## WHAT IS NEEDED
Copy out every one of the records below word for word, and leave the pictures out.

[START RECORDS TO USE]

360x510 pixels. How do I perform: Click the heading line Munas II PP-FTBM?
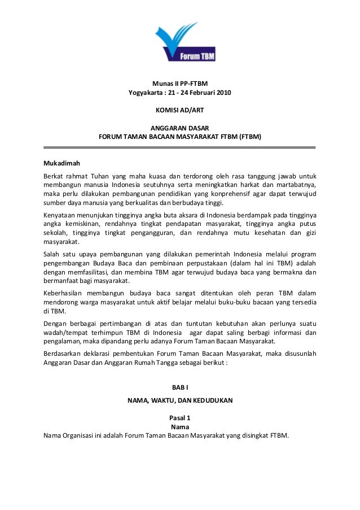coord(180,84)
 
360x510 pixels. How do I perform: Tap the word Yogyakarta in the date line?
coord(145,93)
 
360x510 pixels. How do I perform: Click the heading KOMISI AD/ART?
coord(180,109)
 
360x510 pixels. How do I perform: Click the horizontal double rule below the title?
coord(180,146)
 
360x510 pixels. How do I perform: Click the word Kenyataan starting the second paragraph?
coord(60,215)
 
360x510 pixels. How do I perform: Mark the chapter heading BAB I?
coord(180,387)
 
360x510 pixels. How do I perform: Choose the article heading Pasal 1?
coord(180,417)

[END RECORDS TO USE]

## FINAL RESULT
360x510 pixels. How do I perform: Click the heading line Munas II PP-FTBM?
coord(180,84)
 
360x510 pixels. How do I perform: Tap the word Yogyakarta in the date line?
coord(145,93)
 
360x510 pixels. How do I perform: Click the heading KOMISI AD/ART?
coord(180,109)
 
360x510 pixels. How do I perform: Click the horizontal double rule below the title?
coord(180,146)
 
360x510 pixels. How do I perform: Click the word Kenyataan starting the second paragraph?
coord(60,215)
 
360x510 pixels. How do I perform: Mark the chapter heading BAB I?
coord(180,387)
 
360x510 pixels. How do I perform: Choose the article heading Pasal 1?
coord(180,417)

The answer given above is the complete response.